The motivation is apparently to “treat adults like adults” and allow for more flexible, personalised use of the chatbot – but it cannot be unconnected to the fact that rivals have introduced more permissive features to win market share.

I suspect the early era of Twitter – when geeks and oddballs played, and when discovery felt open – is instructive here. There was earnestness, weirdness, and serendipity in those first years of tweets; features we’ve seen in abundance in everyone’s discovery of gen AI over the past couple of years. Then Twitter changed as scale arrived: ads, algorithms, metrics… and the vibe has changed almost beyond recognition.

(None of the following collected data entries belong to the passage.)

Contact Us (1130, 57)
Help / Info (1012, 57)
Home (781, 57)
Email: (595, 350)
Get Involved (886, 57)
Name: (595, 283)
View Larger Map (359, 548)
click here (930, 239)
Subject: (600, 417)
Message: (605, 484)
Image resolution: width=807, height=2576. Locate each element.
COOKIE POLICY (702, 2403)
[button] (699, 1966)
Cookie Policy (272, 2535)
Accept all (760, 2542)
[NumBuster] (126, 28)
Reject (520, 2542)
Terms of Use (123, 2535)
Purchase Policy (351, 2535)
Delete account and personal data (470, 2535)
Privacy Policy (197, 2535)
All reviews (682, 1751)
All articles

If/when the ChatGPT everyone adopted early goes the same way, we should ask: What of that weird, exploratory zone could we lose? Well, I made a list:

  1. Loss of playground space: When everything becomes optimised and industrial, the smaller, odd players, quirky experiments, and underground tinkering can get squeezed out.
  2. Changing norms for relationships: If hyper-stimulation becomes standard when you’re in the clutches of an algorithm – one that will already tell the dumbest person you know that what they just said is really smart – the baseline for your real world experience shifts. That impacts expectations and behaviour on every level – and it changes how satisfied you are with everything that happens outside your interaction with AI.
  3. Cultural flattening: When things go mainstream, the funny, the weird, and the un-monetised tends to vanish. We get more of the same, rather than surprises. And AI defines ‘norms’ by making massive generalisations that exclude every kind of minority characteristic.
How to make space to keep innovating

I’m conscious this has got a bit dark when what I really wanted to say was that we all need to keep having fun:

  1. Make space for experimentation: find the budget, create the roles, buy the odd tool before ROI is a rock-solid certainty, green light the marginal project that doesn’t have to scale but solves a problem.
  2. Stay aware of the incubation zones for technology: watch the industries you rarely discuss, and the infrastructure they build. From a safe distance is fine.
  3. Value the joy of discovery: celebrate learning, try something weird (as long as it’s safe and legal), share it with others – not because it’s optimised for monetisation, but because it’s fun and teaches you something, even when it goes wrong.
  4. Keep talking about ethics, access and bias: do this while we’re still in a grey space where shapes are being drawn and defaults being set.

Because sometimes, what starts in the niche is often where the magic is. And when the niche becomes normal, the magic doesn’t have to vanish — but it changes shape. We do well when we notice the change.